Sulzer India announced its plan to delist the shares from the stock exchanges. Sulzer, Switzerland-based parent company, an 80% shareholder of the company has proposed to acquire the remaining 20% equity shares of the company through an offer and intention to voluntarily delist the equity shares of the company from all the stock exchanges in India.
Read my initial report about Sulzer India here (Specifically read my Note of Caution section)
The company is offering 870Rs/share as an initial offer to its shareholders which will value the company at around 8 times its expected EPS of 110Rs by FY10 March. The company in 2006 also had tried to delist its shares but failed.

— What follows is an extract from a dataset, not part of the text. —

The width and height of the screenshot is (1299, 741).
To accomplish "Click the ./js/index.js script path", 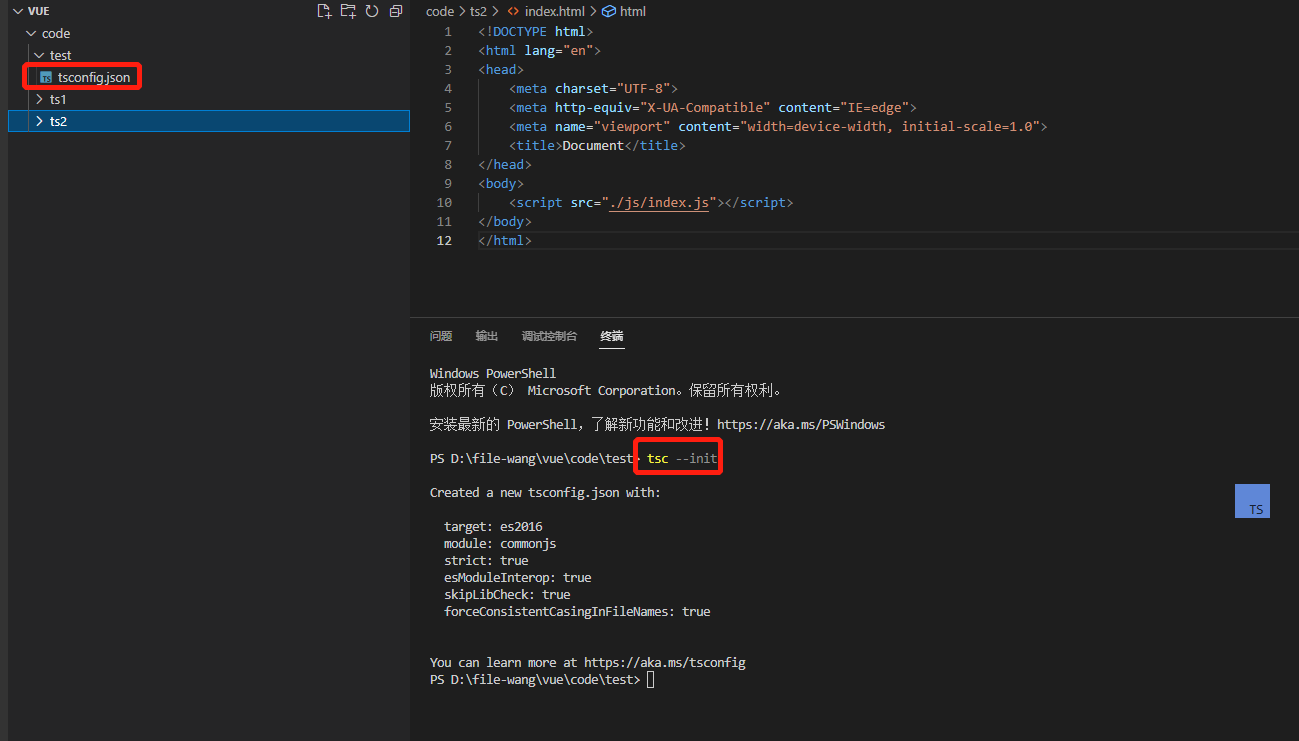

Will the delisting happen this time?
The company is really in a Catch22 situation now. I would say this case applies to most of the MNC’s listed in India who has high promoter stakes. Even though MNC companies want to increase their Indian operations, most of them would like to have greater control in their day to day and financial operations.

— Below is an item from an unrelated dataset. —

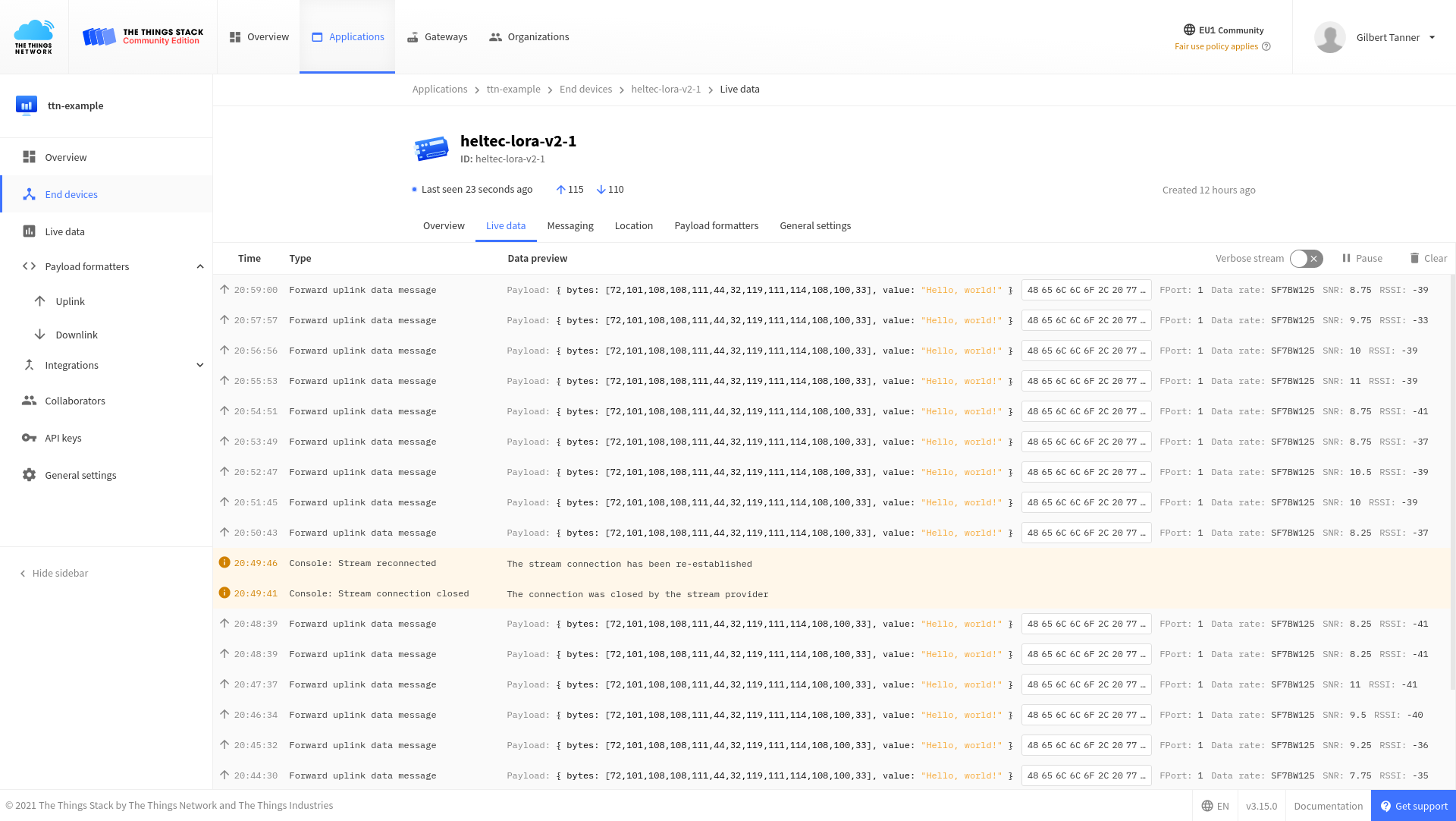Click the user avatar picture
1456x821 pixels.
coord(1329,37)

Most of them are slowly hiking their stakes looking for the best opportunity to delist their shares from the Indian market. However new SEBI guidelines on the need for minimum 25% public float for all companies is a huge setback to the delisting ambitions of many listed MNC’s in India. And moreover SEBI guidelines direct these companies to slowly disinvest their holding in a calibrated manner till the public float becomes 25%.
So I think this time there is a strong compulsion for the MNC’s to delist now if they want to do it. Else going forward it becomes very difficult.
But the catch here is it is not very easy for these companies to delist from the Indian market. If they want they will have to pay a premium to the Investors.
So what will be the kind of valuation Sulzer has to offer its shareholders to get it delisted? If you look at the valuation of most of the listed MNC’s the PE will be in the range of 20-25. So if you take a base PE of 20 even then the fair value of this stock is above 2000Rs.
I would probably bet on such a price to come in the near term. To delist at such a price the company will have to spend something like 140cr (for around 7lakhs outstanding shares). This 140cr should not be a big amount for an MNC like Sulzer. So guys whoever has bought the stock just hold on :-) and enjoy the party.
There are many other MNC delisting plays in the Indian market I will write about it some other time.